Figure 1.

Advantages and disadvantages of neutrophil effector functions. During phagocytosis, microbes are engulfed and degraded in specialized organelles called phagolysosomes. This is a very powerful and clean method to dispose of pathogens because it takes place in a contained space, thus preventing widespread inflammation. However, should a pathogen manage to survive intracellular degradation, it is protected from extracellular factors and other immune cells that could potentially contain it (Left). Neutrophils can release several different cytokines, antimicrobial peptides, and granular enzymes into their surroundings, a response termed degranulation.

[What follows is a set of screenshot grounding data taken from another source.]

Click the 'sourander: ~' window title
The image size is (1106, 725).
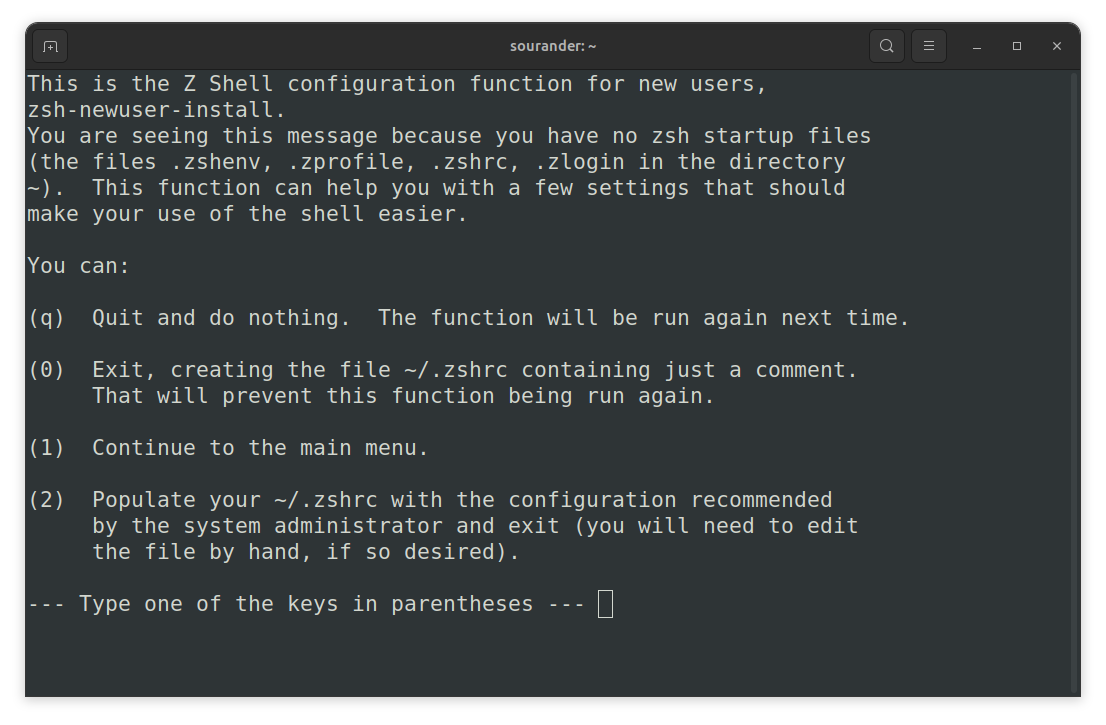pyautogui.click(x=553, y=46)
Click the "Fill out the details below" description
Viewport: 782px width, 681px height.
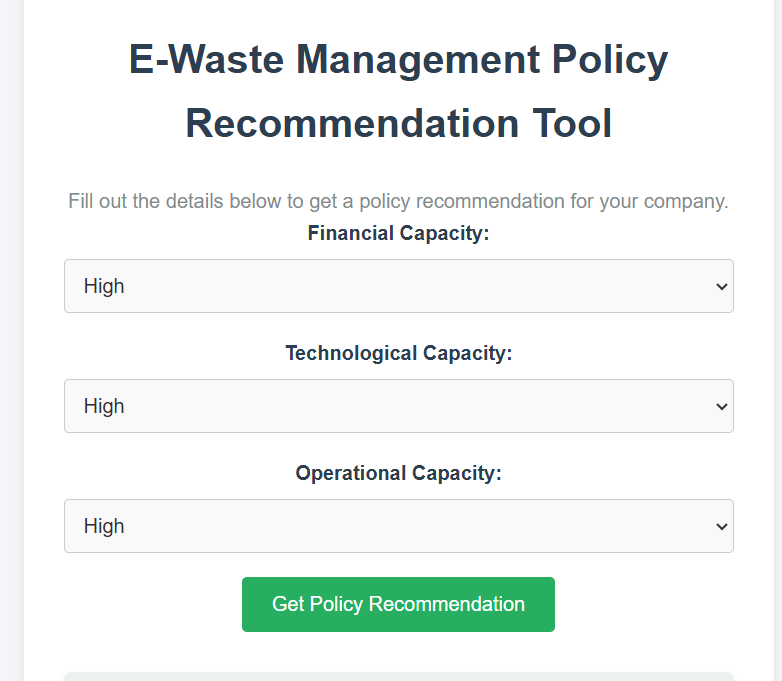coord(398,201)
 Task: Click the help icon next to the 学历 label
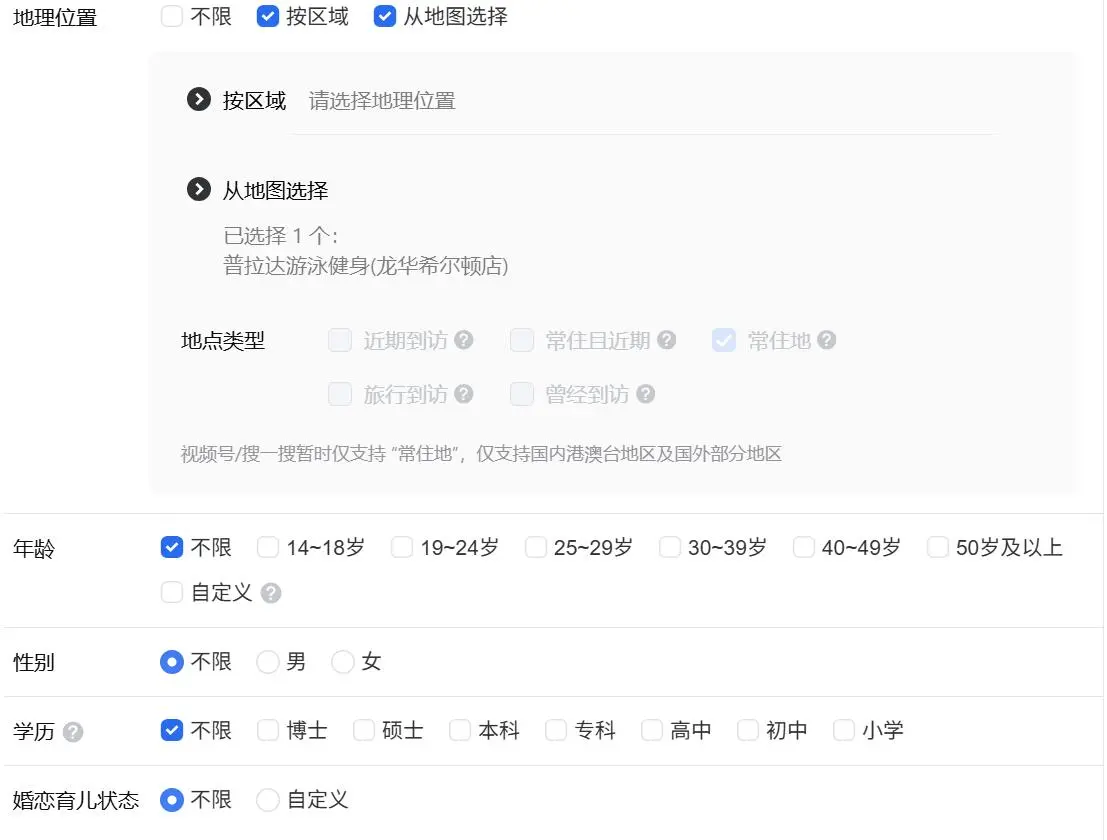tap(71, 731)
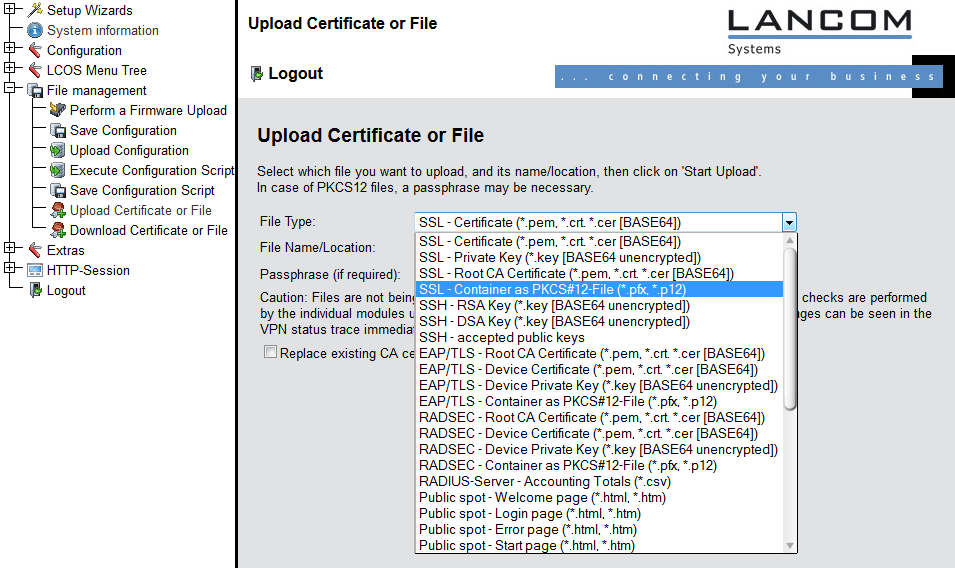Click the Execute Configuration Script icon
This screenshot has width=955, height=568.
click(57, 170)
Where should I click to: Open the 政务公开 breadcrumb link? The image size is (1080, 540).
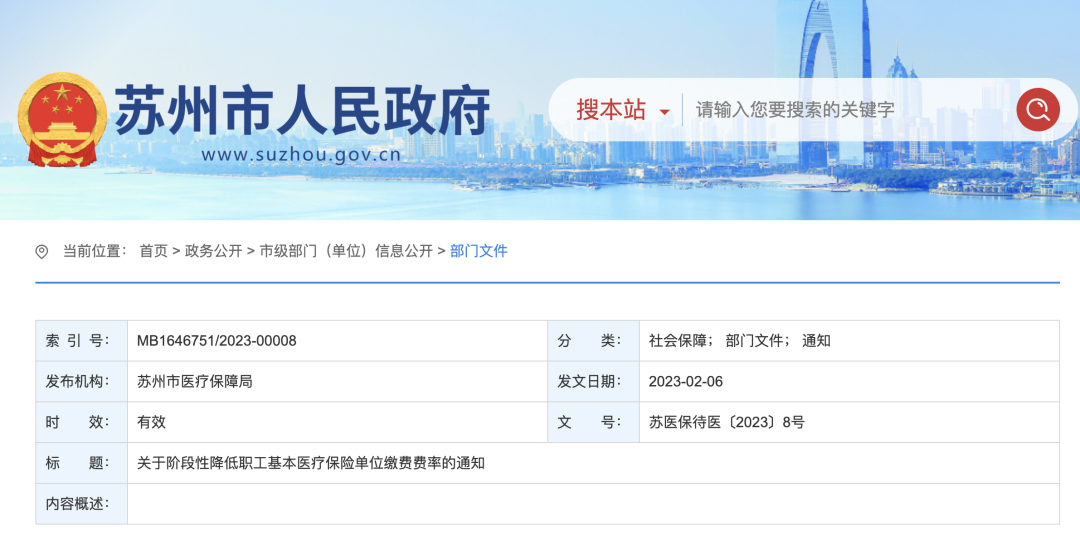pos(213,251)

This mechanism facilitates migration within the tissue, activates and attracts other immune cells and can help fight pathogens that cannot be phagocytosed. However, the release of too many cytokines can lead to an overshooting immune activation. Tissue degradation could aid the spreading of pathogens and destroy the structural basis of organs, and several granular proteins are also toxic for host cells (Middle Left). Neutrophils can release reactive oxygen species (ROS) into phagolysosomes as well as into the extracellular space. These molecules can potentiate pathogen killing, but are not selective and can therefore also damage host cells (Middle Right). The formation of NETs can be an efficient means to trap and kill pathogens and potentially walling off harmful stimuli. However, the release of cytoplasmic and nuclear proteins can cause the formation of autoantibodies, favoring autoimmunity. Furthermore, NETs can obstruct blood vessels and glandular ducts leading to inflammation. Granular proteins attached to the chromatin fibrils damage host tissue and the release of pro-inflammatory mediators may result in overshooting inflammation. Moreover, NETs have also been implicated in the facilitation of tumor metastasis (Right).